Records provided.
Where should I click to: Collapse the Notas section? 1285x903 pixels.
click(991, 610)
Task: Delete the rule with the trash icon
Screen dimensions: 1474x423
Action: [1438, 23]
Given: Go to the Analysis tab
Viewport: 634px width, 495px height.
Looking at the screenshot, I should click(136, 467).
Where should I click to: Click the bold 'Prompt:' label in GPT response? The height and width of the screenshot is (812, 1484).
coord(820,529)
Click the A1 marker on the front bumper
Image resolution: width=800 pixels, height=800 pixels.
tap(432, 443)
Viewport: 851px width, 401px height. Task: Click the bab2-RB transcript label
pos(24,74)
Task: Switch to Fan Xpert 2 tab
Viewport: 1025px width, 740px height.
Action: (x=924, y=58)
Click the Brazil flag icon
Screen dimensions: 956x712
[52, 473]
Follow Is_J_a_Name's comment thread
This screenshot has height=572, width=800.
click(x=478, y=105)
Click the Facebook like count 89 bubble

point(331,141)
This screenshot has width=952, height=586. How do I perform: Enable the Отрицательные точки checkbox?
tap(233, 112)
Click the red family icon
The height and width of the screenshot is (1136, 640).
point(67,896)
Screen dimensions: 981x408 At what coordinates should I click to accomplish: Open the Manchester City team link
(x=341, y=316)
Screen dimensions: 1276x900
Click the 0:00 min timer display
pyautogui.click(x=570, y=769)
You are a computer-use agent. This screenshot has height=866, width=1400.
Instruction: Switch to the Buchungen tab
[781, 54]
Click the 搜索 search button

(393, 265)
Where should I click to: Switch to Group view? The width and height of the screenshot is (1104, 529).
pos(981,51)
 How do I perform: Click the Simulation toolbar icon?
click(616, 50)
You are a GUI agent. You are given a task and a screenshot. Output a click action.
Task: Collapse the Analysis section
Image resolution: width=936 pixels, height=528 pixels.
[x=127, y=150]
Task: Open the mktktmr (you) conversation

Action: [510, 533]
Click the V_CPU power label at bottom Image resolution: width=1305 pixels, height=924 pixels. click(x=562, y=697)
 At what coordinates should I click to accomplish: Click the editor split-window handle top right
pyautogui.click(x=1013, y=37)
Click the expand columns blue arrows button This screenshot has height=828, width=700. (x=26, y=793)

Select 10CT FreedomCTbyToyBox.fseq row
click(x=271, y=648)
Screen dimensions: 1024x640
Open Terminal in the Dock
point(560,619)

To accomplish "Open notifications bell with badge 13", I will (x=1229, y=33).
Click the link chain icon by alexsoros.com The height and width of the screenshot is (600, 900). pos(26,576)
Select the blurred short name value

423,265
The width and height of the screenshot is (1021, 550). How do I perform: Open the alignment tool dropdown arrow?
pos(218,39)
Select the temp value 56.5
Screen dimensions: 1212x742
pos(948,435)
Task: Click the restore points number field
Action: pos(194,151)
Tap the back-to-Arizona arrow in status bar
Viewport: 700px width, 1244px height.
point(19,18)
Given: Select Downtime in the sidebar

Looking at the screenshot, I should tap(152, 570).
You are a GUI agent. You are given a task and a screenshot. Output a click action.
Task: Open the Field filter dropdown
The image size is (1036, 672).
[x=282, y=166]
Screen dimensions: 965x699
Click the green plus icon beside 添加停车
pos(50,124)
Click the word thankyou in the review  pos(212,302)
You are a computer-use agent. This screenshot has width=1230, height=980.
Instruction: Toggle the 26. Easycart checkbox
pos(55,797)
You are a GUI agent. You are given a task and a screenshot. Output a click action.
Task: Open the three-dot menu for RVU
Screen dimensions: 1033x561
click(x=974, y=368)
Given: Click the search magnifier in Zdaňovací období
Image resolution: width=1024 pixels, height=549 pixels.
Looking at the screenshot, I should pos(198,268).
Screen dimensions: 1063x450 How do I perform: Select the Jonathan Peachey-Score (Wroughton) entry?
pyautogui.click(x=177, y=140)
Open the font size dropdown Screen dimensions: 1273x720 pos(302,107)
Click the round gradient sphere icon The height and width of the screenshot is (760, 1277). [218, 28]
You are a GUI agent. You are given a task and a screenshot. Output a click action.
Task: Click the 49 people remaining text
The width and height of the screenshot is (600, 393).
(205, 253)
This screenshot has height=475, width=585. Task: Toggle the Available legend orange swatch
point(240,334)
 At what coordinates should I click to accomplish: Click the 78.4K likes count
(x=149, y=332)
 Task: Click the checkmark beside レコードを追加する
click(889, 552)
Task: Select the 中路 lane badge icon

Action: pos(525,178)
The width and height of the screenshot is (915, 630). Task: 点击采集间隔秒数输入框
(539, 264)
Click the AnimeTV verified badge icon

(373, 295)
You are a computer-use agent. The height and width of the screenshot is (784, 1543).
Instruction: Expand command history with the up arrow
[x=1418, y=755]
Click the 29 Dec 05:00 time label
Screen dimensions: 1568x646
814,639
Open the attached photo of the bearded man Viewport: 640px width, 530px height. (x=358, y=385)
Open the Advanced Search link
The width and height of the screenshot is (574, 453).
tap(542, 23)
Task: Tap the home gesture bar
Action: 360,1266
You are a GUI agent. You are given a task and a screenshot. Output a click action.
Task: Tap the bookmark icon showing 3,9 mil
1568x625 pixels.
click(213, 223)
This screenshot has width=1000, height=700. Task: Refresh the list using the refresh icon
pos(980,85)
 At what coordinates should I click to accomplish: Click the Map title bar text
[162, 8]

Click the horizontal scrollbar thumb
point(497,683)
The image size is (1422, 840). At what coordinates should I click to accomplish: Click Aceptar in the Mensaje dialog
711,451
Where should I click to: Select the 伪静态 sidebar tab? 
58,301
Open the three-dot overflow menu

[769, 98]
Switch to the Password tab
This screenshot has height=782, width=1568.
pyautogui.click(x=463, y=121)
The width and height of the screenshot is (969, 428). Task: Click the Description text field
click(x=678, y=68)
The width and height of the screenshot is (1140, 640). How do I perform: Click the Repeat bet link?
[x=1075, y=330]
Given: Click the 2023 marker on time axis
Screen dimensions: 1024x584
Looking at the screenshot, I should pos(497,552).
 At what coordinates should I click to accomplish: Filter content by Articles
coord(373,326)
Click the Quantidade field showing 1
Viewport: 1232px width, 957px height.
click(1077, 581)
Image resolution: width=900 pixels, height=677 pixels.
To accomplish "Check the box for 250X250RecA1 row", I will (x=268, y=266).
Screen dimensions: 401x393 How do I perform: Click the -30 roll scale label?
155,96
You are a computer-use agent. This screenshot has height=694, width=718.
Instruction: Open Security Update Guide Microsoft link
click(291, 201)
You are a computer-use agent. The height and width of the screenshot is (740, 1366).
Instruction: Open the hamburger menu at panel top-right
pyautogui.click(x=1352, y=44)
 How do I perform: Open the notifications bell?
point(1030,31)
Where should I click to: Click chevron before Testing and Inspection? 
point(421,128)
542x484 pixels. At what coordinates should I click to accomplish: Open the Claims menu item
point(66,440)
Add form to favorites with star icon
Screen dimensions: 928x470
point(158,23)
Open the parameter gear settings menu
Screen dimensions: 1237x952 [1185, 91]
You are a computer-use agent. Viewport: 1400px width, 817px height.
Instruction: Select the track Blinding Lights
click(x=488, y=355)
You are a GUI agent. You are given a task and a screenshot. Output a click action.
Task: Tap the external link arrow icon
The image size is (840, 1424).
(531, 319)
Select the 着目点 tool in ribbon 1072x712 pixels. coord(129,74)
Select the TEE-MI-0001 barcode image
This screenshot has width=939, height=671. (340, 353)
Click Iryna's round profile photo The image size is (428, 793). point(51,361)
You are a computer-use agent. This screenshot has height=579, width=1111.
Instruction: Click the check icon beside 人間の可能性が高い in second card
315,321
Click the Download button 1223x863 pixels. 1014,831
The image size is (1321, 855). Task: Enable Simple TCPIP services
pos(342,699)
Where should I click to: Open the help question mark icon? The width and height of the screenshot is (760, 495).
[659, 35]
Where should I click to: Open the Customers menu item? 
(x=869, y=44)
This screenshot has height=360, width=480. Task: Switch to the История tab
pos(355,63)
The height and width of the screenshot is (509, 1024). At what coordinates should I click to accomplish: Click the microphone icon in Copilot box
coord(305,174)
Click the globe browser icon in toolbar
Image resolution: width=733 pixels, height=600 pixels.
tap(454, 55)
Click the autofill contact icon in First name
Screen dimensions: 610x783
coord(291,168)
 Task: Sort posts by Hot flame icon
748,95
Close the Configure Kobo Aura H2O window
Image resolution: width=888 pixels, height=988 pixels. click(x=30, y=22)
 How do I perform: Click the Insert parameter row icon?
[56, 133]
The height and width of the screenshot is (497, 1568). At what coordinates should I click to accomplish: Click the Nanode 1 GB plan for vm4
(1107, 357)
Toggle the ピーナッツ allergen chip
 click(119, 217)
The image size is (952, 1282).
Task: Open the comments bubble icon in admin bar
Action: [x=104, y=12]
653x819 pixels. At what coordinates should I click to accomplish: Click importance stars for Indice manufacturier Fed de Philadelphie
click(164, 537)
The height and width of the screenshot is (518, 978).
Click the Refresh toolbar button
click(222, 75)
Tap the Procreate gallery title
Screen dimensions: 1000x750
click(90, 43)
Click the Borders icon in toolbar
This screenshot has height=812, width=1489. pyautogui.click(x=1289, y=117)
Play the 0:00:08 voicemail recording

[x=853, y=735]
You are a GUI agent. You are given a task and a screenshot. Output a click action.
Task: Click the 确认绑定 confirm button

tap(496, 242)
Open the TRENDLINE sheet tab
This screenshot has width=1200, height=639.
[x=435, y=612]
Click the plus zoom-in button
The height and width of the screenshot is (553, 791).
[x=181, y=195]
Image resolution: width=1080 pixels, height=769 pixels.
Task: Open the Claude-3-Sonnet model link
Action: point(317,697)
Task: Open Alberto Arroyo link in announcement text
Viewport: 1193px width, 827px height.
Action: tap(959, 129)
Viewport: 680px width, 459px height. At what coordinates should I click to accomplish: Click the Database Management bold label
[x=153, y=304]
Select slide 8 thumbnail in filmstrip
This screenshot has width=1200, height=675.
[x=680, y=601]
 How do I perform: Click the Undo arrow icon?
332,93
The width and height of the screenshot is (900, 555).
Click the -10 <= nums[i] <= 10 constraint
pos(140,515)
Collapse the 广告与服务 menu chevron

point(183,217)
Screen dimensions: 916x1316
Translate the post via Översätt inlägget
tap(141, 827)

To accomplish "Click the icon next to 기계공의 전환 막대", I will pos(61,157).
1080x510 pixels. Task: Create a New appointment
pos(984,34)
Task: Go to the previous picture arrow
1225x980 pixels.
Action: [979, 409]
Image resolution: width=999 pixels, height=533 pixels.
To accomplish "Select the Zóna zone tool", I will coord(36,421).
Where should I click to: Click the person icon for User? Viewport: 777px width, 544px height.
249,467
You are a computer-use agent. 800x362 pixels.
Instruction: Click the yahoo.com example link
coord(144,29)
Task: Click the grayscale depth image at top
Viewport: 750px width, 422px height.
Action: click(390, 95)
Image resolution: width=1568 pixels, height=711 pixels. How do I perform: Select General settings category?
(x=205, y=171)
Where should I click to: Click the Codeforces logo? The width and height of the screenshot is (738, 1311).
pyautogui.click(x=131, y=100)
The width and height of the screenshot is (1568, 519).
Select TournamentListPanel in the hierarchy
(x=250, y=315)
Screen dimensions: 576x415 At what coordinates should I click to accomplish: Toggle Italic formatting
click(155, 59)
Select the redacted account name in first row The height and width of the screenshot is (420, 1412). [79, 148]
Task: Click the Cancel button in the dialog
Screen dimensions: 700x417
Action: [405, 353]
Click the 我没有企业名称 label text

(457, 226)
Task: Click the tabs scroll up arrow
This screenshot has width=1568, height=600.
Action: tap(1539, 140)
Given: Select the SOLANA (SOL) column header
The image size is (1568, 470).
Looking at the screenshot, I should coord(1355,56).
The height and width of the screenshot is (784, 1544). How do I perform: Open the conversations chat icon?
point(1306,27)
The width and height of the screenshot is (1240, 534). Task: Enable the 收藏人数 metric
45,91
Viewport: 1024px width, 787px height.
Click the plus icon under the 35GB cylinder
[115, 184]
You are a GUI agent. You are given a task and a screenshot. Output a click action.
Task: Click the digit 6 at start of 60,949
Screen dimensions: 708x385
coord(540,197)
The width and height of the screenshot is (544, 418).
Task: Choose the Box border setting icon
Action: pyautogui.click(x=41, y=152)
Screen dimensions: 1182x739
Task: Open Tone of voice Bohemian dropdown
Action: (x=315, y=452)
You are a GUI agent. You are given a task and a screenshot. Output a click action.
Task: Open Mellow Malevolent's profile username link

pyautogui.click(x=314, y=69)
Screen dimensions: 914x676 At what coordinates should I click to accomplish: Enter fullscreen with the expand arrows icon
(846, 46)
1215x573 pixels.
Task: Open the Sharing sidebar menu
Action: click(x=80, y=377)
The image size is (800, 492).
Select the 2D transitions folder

About this exercise.
Copy out only the lines above from the one with "How do I perform: Click the Undo arrow icon?" to the one with "Task: Go to the previous picture arrow", inclusive, exactly as they stand.

Reply to the task.
 How do I perform: Click the Undo arrow icon?
332,93
The width and height of the screenshot is (900, 555).
Click the -10 <= nums[i] <= 10 constraint
pos(140,515)
Collapse the 广告与服务 menu chevron

point(183,217)
Screen dimensions: 916x1316
Translate the post via Översätt inlägget
tap(141, 827)

To accomplish "Click the icon next to 기계공의 전환 막대", I will pos(61,157).
1080x510 pixels. Task: Create a New appointment
pos(984,34)
Task: Go to the previous picture arrow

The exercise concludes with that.